* Aufgabe:
Schreiben Sie aus dem Textauszug zur Big-Port wortgetreu den Teil ab, der bei den Worten „Der geneigte Leser“ beginnt, und hören Sie nach den Worten „und George Verkaufsleiter.“ auf.

* Textauszug:
────────────────────────────────────────

Durch eine Verkürzung des Sattelrohres saß der Fahrer erheblich tiefer, wobei auch die Reifen im Format 650x 65 mm eine Rolle spielten.
Zur Verfügung standen verschiedene Nockenwellen, die höchste Erhebung des Nockens war gleich dem Durchmesser der Zahnräder, die zudem auf Kugellagern liefen.

Die Kurbelwelle mit den Stahlschwungscheiben wurde durch einreihige Rollenlager gestützt. Beträchtlich vergrößert zeigte sich der Auslass, der nun gewaltige 1 5/8 " = 41,2 mm maß. Zur Folge hatte dies ein bemerkenswert dickes Auspuffrohr, welches bei einer solch kleinen Maschine natürlich riesig wirkte.
Der geneigte Leser versteht nun auch, warum das Teil den Namen „Big-Port“ erhielt, was soviel wie „Dickes Rohr“ heißt.

Zum ersten Mal wurde ein vierringiger Aluminiumkolben eingesetzt, mit dem man das Verdichtungsverhältnis auf 5,7:1 erhöhen konnte.
Dies war die berühmte Big-Port, die viele Fahrer zu einer hoffnungsvollen Karriere führte.

In jenen Jahren hatten die vier Stevensbrüder alle Führungspositionen in der Hand. Jack war der Herstellungschef, Harry Hauptgeschäftsführer, Joe der Mann der Entwicklungsabteilung und George Verkaufsleiter.

────────────────────────────────────────

* Quelldaten:
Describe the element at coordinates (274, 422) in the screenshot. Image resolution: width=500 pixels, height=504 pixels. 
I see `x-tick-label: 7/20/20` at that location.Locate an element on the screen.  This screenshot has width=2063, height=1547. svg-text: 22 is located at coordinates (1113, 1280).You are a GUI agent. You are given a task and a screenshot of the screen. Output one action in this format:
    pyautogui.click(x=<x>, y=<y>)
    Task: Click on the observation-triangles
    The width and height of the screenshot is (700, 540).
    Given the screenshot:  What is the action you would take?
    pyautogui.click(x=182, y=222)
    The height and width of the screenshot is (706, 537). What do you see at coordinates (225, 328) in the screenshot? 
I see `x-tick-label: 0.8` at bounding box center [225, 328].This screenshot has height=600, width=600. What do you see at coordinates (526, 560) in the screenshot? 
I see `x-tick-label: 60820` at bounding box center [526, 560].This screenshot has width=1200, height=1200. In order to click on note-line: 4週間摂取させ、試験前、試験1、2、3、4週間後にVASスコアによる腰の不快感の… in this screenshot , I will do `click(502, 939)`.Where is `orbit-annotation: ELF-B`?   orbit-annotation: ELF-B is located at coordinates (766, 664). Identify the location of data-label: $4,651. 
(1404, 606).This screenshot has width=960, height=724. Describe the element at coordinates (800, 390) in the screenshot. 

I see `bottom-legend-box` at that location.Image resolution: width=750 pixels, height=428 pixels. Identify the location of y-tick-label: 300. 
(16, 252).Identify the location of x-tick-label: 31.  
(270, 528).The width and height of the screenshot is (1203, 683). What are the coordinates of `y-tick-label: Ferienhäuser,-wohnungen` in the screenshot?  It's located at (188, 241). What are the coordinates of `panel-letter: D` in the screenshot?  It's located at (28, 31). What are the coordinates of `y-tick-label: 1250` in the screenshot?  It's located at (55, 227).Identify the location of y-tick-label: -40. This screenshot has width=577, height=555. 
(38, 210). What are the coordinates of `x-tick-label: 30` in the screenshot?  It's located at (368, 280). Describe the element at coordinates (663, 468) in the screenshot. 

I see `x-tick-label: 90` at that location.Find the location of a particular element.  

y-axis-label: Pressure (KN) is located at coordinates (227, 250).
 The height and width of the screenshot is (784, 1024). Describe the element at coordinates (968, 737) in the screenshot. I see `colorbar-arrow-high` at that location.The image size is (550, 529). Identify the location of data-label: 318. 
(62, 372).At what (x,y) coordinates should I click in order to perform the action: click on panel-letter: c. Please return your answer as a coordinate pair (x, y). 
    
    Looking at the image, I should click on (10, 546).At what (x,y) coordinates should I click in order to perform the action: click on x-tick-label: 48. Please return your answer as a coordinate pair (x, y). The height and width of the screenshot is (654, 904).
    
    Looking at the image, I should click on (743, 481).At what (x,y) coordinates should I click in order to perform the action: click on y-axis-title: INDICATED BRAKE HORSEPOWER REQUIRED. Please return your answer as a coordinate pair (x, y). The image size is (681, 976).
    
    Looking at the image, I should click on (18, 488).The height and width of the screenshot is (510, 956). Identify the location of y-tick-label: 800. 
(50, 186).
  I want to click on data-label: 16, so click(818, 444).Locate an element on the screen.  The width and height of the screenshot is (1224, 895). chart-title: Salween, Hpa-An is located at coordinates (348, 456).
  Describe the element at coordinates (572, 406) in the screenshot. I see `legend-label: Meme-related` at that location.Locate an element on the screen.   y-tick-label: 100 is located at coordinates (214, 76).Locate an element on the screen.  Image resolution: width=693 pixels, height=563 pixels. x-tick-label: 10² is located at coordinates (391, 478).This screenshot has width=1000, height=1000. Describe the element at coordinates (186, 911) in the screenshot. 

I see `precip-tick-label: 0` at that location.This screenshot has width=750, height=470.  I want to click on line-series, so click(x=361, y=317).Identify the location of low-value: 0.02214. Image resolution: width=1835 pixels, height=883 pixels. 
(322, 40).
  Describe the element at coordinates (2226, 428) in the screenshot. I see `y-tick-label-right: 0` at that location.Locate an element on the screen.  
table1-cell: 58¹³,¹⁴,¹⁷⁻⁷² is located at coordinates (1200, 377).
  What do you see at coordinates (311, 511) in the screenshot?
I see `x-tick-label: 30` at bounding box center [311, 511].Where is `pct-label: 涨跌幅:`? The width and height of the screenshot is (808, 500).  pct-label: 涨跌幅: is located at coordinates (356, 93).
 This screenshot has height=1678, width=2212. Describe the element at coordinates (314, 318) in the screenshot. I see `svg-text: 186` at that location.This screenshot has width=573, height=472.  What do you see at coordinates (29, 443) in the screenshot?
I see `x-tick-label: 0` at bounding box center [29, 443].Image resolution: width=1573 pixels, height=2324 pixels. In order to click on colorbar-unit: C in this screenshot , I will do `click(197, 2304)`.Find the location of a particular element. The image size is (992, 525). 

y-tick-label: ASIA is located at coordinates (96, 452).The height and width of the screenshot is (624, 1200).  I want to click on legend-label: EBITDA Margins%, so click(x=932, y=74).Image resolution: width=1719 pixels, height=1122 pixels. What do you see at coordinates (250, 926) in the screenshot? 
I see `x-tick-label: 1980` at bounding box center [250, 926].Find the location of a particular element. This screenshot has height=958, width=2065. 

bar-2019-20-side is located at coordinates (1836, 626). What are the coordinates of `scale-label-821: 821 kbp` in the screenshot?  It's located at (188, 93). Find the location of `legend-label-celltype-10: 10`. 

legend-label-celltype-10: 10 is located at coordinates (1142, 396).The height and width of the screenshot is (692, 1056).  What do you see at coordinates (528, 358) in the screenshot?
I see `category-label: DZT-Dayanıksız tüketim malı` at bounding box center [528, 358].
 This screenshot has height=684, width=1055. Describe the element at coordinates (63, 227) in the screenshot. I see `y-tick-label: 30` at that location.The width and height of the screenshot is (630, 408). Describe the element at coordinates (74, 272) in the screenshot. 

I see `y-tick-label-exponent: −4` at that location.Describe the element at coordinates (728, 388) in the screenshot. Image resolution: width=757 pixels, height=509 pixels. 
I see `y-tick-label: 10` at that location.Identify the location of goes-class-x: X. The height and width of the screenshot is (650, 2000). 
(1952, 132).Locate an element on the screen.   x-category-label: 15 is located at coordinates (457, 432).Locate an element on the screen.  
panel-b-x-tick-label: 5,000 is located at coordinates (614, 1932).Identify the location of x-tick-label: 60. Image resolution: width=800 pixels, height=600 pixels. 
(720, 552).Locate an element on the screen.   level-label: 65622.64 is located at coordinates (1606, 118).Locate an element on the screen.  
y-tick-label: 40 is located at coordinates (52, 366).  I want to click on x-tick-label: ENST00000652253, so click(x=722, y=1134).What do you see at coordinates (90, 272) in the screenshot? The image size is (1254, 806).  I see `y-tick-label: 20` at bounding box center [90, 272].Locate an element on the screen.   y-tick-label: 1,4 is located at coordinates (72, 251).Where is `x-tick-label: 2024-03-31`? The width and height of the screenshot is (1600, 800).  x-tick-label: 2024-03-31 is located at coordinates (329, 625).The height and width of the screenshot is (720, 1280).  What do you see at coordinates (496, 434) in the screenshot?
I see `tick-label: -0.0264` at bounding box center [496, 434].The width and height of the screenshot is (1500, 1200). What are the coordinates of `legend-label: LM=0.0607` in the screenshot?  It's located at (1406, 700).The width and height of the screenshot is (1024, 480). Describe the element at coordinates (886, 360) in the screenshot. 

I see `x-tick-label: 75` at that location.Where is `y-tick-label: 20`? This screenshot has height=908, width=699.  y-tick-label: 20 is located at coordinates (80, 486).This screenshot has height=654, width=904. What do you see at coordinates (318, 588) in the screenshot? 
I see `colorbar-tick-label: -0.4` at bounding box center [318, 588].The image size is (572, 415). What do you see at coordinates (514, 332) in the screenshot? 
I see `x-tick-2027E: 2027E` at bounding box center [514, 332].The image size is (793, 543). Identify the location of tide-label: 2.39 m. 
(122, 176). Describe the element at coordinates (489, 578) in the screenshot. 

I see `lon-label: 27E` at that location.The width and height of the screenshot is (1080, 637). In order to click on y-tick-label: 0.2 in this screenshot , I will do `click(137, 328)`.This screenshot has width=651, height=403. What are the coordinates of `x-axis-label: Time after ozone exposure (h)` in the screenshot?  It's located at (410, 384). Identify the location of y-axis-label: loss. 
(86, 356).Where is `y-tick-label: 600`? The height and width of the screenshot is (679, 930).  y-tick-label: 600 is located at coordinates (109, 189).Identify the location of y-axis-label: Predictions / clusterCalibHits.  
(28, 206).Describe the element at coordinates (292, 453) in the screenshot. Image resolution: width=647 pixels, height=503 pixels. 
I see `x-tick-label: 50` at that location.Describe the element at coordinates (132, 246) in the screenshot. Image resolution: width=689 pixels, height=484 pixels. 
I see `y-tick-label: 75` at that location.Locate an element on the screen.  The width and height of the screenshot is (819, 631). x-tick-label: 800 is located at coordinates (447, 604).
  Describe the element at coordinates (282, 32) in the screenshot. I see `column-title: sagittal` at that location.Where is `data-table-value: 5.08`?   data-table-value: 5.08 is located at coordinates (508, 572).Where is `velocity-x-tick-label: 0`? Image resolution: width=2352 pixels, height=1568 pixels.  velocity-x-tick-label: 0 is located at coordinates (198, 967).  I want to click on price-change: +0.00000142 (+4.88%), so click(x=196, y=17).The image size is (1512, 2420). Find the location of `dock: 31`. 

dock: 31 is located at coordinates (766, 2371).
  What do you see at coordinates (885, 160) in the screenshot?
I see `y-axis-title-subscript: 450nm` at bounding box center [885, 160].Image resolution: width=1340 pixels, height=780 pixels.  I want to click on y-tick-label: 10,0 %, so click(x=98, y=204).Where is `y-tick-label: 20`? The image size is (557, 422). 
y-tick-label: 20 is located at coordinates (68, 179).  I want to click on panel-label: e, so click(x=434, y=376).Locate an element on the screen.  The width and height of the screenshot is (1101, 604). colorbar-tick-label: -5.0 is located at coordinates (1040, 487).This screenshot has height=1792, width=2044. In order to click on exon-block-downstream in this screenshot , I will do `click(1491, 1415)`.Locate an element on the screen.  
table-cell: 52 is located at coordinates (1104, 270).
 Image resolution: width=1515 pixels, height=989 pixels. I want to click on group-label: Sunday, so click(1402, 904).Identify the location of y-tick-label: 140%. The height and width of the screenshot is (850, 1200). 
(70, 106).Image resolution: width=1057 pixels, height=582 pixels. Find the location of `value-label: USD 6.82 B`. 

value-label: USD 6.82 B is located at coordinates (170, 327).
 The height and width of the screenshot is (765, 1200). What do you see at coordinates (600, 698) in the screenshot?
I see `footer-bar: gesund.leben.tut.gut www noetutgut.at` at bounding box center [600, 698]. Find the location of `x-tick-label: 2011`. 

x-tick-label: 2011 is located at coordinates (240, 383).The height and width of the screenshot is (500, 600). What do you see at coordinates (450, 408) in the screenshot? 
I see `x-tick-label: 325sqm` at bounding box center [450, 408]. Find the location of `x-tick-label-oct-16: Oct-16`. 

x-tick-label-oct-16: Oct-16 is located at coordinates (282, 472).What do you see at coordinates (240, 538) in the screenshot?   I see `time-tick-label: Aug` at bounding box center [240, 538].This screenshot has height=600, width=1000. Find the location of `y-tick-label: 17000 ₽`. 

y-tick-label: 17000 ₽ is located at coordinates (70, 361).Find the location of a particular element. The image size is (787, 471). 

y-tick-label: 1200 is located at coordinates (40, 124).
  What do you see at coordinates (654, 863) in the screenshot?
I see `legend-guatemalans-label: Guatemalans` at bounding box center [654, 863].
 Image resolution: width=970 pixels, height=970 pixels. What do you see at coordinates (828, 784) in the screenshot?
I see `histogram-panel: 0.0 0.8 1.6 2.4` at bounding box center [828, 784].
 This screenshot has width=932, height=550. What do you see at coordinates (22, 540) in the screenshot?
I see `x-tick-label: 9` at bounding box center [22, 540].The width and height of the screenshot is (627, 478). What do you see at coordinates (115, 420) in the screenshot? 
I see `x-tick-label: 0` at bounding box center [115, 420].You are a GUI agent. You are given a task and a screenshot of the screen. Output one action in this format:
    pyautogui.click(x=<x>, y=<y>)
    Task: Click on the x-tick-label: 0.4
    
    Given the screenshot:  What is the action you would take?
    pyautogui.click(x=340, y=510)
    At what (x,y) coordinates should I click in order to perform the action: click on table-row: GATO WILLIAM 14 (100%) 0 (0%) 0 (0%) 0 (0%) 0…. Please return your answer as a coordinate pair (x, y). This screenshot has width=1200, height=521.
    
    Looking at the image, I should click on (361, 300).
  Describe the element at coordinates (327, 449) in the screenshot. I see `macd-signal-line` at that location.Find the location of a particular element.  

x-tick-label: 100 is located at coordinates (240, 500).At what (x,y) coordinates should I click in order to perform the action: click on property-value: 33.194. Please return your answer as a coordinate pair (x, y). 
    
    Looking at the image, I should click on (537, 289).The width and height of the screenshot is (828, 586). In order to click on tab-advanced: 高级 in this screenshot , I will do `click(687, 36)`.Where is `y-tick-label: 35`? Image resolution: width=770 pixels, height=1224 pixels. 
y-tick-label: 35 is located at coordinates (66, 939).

────────────────────────────────────────

* Ergebnis:
Der geneigte Leser versteht nun auch, warum das Teil den Namen „Big-Port“ erhielt, was soviel wie „Dickes Rohr“ heißt.

Zum ersten Mal wurde ein vierringiger Aluminiumkolben eingesetzt, mit dem man das Verdichtungsverhältnis auf 5,7:1 erhöhen konnte.
Dies war die berühmte Big-Port, die viele Fahrer zu einer hoffnungsvollen Karriere führte.

In jenen Jahren hatten die vier Stevensbrüder alle Führungspositionen in der Hand. Jack war der Herstellungschef, Harry Hauptgeschäftsführer, Joe der Mann der Entwicklungsabteilung und George Verkaufsleiter.